Reindeer lichen makes a "crusty" ground cover in open spaces in the park.
Reindeer Lichen

USFWS photo

Pictured Rocks National Lakeshore is home to more than 230 species of lichens, including some rare for the Great Lakes region. Visitors can find lichens in almost every lakeshore habitat, from bare ground to open sand plains, on rocky outcrops along waterfalls, in white cedar wetlands, and attached to the bark of many mature trees.

Lichens are hardy and unusual organisms comprised of a fungus and an alga (or photosynthetic bacterium) living together in a symbiotic relationship. The alga converts sunlight to energy through photosynthesis and provides food for the fungus. The fungus provides structure and physical support, and keeps the alga from drying out. This self-contained lifestyle allows lichens to live on just about any substrate and survive under the harshest conditions.

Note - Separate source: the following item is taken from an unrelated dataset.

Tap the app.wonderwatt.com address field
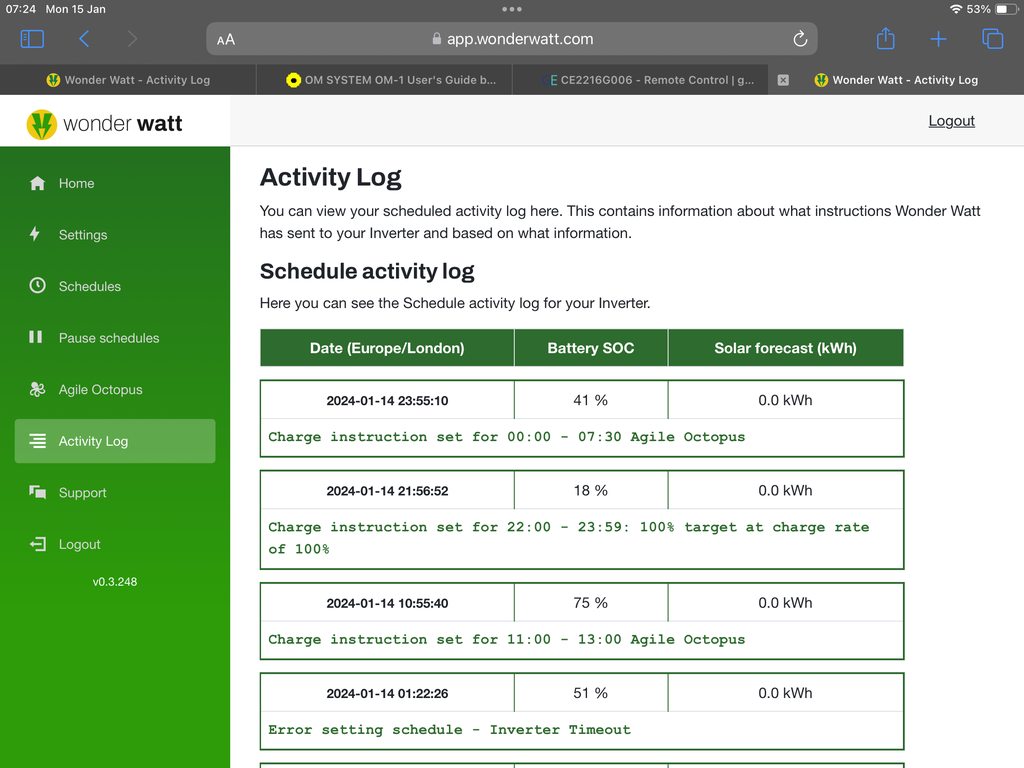The height and width of the screenshot is (768, 1024). click(512, 39)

Lichens come in many colors and are grouped into three categories by shape: foliose (leaf-like), fruticose (shrub-like), and crustose (growing closely attached to a surface). The grey colored reindeer lichen, associated with boreal habitats far to the north, is a common fruticose lichen that covers the ground in open places throughout the national lakeshore. Other common species here include powderhorn, beard, greenshield, wreath, and tube lichens.

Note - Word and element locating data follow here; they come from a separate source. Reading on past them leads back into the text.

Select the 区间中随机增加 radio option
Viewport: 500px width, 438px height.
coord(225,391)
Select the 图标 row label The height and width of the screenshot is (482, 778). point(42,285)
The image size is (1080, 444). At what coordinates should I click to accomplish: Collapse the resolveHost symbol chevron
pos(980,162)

Although some species are more shade-tolerant than others, lichens in general favor sunny locations. The appearance of lichens on dead or dying trees leads to the mistaken notion that lichens damage trees or are signs of disease. Lichens are simply taking advantage of the additional light that becomes available in the absence of overhead leaves. Lichen-covered bark may also indicate an older, slower-growing tree, since younger trees shed their bark more often.

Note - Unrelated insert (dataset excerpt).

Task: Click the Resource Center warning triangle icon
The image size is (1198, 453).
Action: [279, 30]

Lichens provide food for many wildlife species and nesting material for birds. They are important early colonizers that break down mineral components in rocks and create new soil. Take care not to crush lichens when hiking, as these slow-growing organisms can take many years to recover.

Air Quality Sentinels
Some lichens make excellent air quality bio-indicators as they are particularly sensitive to airborne contaminants. Lichens are so sensitive to sulfur dioxide that it is possible for scientists to calculate the amount of this pollutant in the atmosphere by mapping the occurrence or disappearance of certain lichens in a given area. Researchers have found these particular species here at Pictured Rocks with no signs of damage due to pollution, indicating that air quality in this region is quite good.